December 14, 2008 8:30 PM   Subscribe

I'm looking for a quote... But I only remember the gist of the meaning, not the quote nor the person who said it nor the context. Yay, mystery! From what I can remember, the gist of the quote is that intelligent people aren't afraid of having a dialogue with others who have different beliefs because their minds and own beliefs aren't so pathetic that mere conversation would break them so easily. There may be another part of the quote that has to do with understanding among people, but I'm not sure. Anyway, this is a very long shot, but here's hoping that someone out there knows what the heck I'm talking about.
posted by Ky to Grab Bag (7 answers total) 1 user marked this as a favorite
 
Maybe not exactly what you're looking for, but F Scott Fitzgerald said (wrote?): "Intelligence is the ability to hold two opposing ideas in mind at the same time and still retain the ability to function".
posted by spaceman_spiff at 9:08 PM on December 14, 2008 [5 favorites]

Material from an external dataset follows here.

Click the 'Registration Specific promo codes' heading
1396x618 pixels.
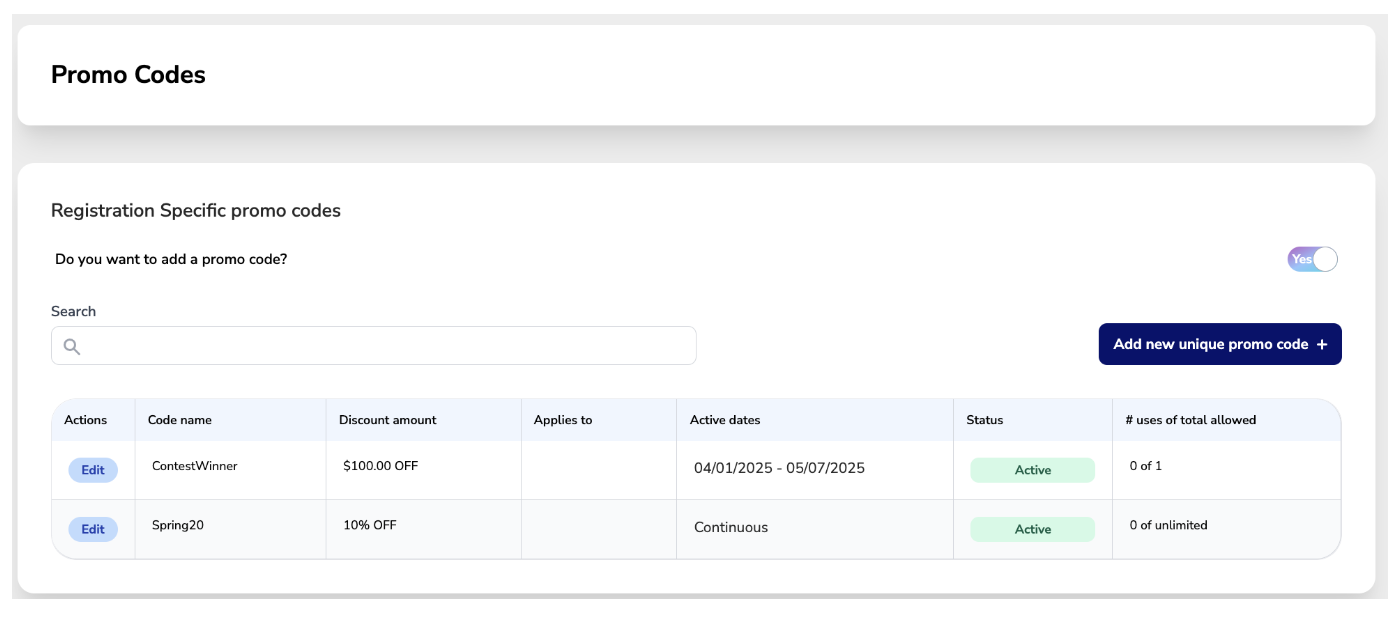[196, 210]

From Velvet Elvis, by Rob Bell (third paragraph:
It hit me while I was watching that for him faith isn't a trampoline; it's a wall of bricks. Each of the core doctrines for him is like an individual brick that stacks on top of the others. If you pull one out, the whole wall starts to crumble. It appears quite strong and rigid, but if you begin to rethink or discuss even one brick, the whole thing is in danger. Like he said, no six-day creation equals no cross. Remove one, and the whole wall wobbles.</blockquote
posted by niles at 9:44 PM on December 14, 2008


My mom has a bumper sticker held by magnets onto her fridge that says "Blessed are the flexible, because they will not B-R-E-A-K." (The letters in "break" are separated by squiggly cracks.)
posted by hermitosis at 10:14 PM on December 14, 2008


All of these quotes are neat and save-worthy, though the meanings are indeed a bit different. The general feel that I can remember is that religious tolerance is a hallmark of the civilized, so Bell's commentary about faith in particular isn't quite it (the bumper sticker and Bell's quotes have the same idea, though, which is nice). Fitzgerald's seems to be closest; I especially like the use of "ideas" instead of "beliefs" there (reminds me of Dogma in that sense).

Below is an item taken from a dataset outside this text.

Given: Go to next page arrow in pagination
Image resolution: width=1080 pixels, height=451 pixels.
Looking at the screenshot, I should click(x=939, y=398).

I suspect I'm thinking of one of the Founding Fathers or someone from the same time period. Either that, or something on TV. Yes, not terribly helpful, but thanks thus far for the tries!
posted by Ky at 1:51 AM on December 15, 2008


“I've always felt that a person's intelligence is directly reflected by the number of conflicting points of view he can entertain simultaneously on the same topic.” - Abigail Adams

And you might search through Jefferson's and/or Franklin's writings. Both entertained the notion to which you're referring.
posted by mrbarrett.com at 5:14 AM on December 15, 2008 [1 favorite]

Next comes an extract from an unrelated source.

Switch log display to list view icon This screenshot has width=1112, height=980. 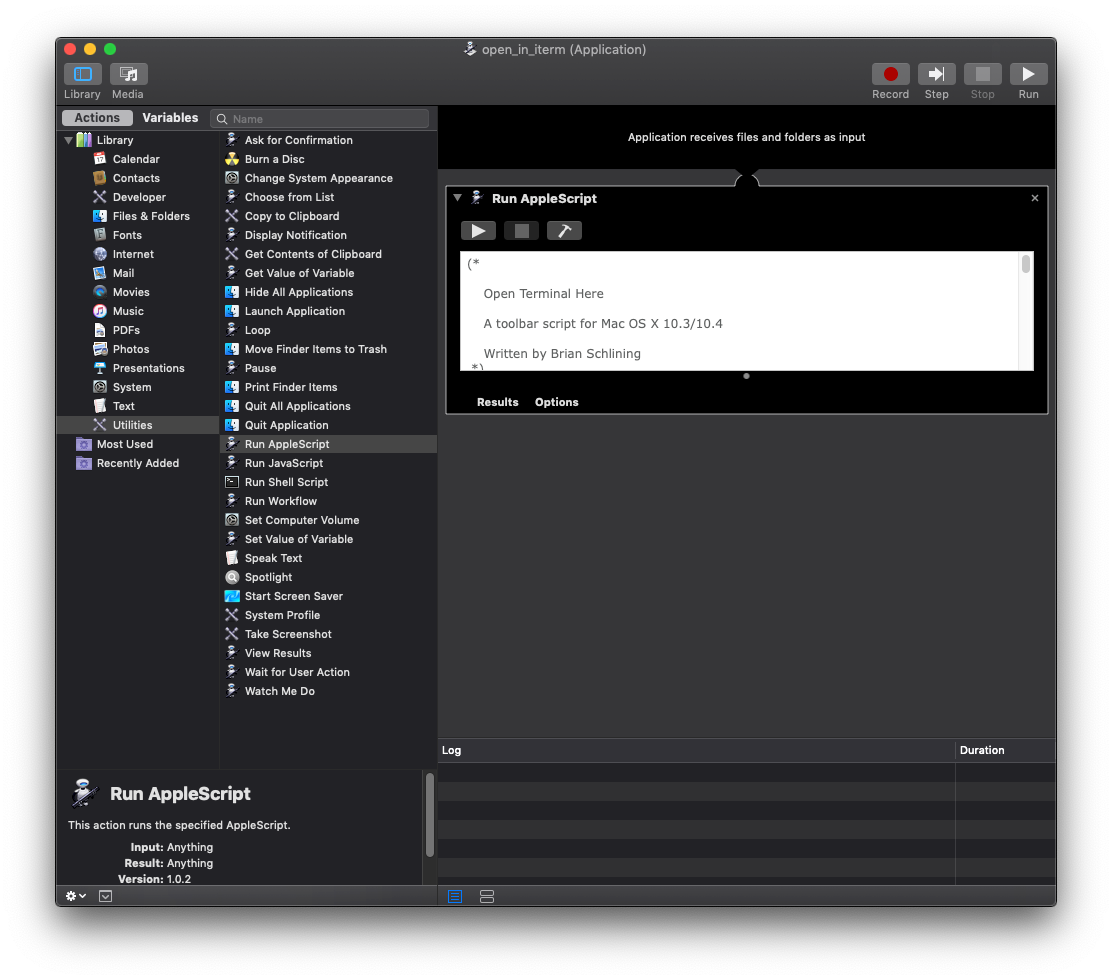(x=455, y=896)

...truth is great and will prevail if left to herself, that she is the proper and sufficient antagonist to error, and has nothing to fear from the conflict, unless by human interposition disarmed of her natural weapons, free argument and debate, errors ceasing to be dangerous when it is permitted freely to contradict them...

Could this be it? It is from the Virginia Statute for Religious Freedom, written by Thomas Jefferson.
posted by TedW at 5:58 AM on December 15, 2008 [1 favorite]


Oh, those are great and on the right track, so I'm savin' them.

I think I'll follow mrbarrett.com's advice and look through Thomas Jefferson's and Ben Franklin's writings, since they certainly talked about it. At least I have some reading time this holiday. Thanks for the direction!